» PROBLEM STATEMENT: After locating the line with "Viewport: 505px width, 294px height." in the entries below, output it and each following line up to and including the line with "This screenshot has", exactly and without pictures.

» SUPPLIED MATERIAL:
>>>>

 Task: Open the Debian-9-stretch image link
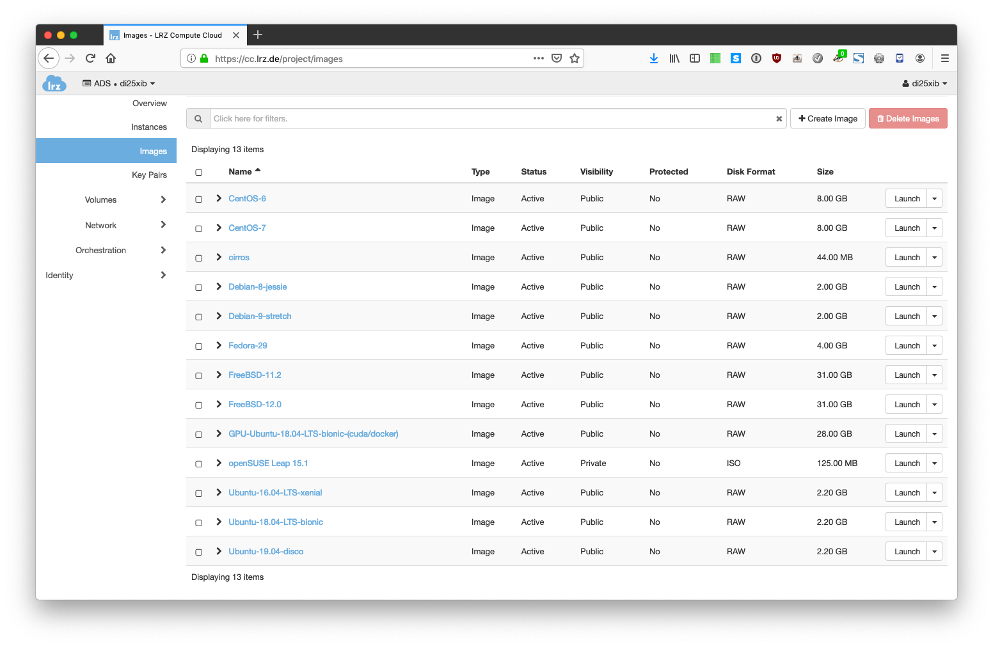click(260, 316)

<<<<
>>>>

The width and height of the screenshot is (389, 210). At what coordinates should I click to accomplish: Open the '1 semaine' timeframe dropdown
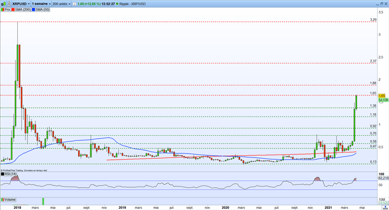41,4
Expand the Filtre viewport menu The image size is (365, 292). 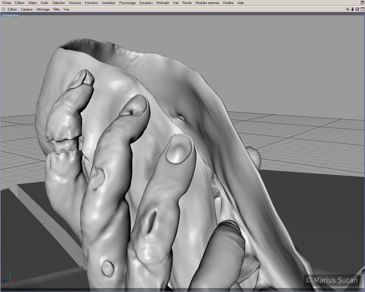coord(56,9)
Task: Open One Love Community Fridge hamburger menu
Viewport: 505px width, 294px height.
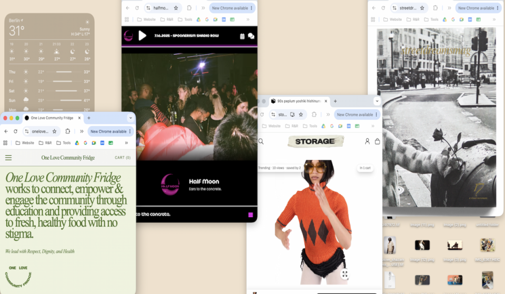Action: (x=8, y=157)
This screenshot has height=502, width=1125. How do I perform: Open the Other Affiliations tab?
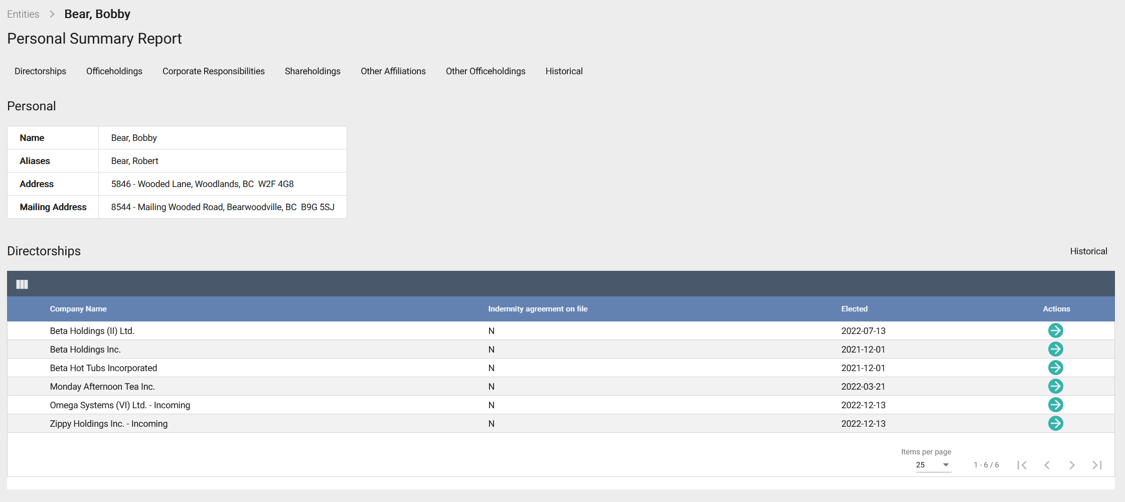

<<<<

» ANSWER FOR THE TASK:
Viewport: 505px width, 294px height.
Action: (x=8, y=157)
This screenshot has height=502, width=1125. How do I perform: Open the Other Affiliations tab?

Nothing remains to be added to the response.